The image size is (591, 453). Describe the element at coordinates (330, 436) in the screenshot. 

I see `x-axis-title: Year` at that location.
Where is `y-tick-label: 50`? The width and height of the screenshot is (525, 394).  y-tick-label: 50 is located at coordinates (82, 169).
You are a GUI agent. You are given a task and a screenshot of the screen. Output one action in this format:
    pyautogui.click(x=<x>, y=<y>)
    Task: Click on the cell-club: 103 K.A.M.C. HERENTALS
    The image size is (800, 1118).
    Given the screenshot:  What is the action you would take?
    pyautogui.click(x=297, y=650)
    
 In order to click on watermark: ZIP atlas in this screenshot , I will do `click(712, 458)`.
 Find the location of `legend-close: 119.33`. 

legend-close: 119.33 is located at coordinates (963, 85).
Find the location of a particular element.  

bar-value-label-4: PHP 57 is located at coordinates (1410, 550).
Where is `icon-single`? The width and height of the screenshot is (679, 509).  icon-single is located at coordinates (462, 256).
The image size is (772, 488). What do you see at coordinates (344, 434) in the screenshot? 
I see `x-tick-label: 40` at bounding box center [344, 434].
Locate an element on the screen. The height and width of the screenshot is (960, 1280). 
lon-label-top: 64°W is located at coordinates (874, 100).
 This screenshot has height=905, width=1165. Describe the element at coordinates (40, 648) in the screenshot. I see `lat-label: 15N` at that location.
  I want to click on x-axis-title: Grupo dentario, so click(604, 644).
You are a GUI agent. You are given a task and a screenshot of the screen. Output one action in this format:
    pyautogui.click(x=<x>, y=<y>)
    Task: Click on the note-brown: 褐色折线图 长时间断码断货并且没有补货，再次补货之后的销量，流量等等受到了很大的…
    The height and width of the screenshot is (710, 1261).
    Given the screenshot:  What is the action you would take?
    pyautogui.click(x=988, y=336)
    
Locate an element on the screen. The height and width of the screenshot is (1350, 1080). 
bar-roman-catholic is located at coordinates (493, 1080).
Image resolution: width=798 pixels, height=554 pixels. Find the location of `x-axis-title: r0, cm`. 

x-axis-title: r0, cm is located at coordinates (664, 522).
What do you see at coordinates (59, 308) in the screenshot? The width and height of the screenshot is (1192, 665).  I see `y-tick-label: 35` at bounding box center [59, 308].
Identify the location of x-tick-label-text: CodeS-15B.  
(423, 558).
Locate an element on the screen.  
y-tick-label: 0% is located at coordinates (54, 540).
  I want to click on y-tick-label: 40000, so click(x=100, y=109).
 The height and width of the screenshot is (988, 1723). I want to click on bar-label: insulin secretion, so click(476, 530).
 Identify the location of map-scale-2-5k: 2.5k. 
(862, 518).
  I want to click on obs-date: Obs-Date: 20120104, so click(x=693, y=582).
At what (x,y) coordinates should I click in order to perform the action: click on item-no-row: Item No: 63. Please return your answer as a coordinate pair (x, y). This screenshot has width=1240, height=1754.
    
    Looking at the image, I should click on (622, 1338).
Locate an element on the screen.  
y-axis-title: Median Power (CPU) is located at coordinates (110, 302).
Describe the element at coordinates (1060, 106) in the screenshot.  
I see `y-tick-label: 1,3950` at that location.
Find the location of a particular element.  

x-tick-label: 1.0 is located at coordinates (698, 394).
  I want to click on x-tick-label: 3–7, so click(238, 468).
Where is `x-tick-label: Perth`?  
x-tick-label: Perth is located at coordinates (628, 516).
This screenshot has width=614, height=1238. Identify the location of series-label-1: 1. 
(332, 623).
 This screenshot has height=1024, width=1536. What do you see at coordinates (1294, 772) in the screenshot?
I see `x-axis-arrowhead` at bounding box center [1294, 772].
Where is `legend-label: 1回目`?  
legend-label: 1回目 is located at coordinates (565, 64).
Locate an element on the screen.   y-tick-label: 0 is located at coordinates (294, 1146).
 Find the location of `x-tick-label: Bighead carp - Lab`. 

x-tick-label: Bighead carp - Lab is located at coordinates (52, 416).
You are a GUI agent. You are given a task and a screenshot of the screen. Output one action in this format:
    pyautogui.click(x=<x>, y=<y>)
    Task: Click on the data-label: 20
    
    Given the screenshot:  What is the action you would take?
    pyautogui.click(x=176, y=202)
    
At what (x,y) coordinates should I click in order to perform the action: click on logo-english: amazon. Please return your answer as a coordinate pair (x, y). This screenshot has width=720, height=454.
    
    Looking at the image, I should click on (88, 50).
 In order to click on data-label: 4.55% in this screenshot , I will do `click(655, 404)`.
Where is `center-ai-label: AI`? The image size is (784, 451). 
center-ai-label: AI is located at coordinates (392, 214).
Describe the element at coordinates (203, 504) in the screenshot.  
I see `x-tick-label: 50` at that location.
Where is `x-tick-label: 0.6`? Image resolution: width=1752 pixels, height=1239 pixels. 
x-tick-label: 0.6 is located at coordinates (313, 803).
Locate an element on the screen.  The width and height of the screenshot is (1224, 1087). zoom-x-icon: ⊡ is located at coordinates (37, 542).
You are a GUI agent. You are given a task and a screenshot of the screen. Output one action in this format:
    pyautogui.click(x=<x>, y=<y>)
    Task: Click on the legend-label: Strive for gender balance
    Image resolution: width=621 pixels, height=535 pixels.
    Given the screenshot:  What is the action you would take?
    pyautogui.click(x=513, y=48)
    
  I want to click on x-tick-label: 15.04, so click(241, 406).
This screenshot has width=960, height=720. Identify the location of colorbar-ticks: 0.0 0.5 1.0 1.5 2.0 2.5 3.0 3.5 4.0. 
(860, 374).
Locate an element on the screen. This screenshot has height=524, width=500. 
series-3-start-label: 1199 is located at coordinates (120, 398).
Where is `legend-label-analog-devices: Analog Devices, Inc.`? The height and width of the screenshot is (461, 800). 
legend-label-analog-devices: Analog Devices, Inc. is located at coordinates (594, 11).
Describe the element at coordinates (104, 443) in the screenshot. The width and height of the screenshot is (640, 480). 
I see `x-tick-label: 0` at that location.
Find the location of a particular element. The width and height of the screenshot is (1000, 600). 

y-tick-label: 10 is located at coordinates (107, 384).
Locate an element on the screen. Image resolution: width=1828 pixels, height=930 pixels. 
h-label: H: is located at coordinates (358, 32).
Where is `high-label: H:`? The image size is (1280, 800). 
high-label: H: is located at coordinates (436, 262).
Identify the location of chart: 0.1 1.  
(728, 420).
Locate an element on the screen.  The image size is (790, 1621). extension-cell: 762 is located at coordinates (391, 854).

++++++++

* **Instruction**: Rewrite the items from the line with "This screenshot has width=960, height=720." up to and including the line with "series-3-start-label: 1199 is", changing "Identify" to "Find" and leaving everything else the same.

* **Answer**:
This screenshot has width=960, height=720. Find the location of colorbar-ticks: 0.0 0.5 1.0 1.5 2.0 2.5 3.0 3.5 4.0. 
(860, 374).
Locate an element on the screen. This screenshot has height=524, width=500. 
series-3-start-label: 1199 is located at coordinates (120, 398).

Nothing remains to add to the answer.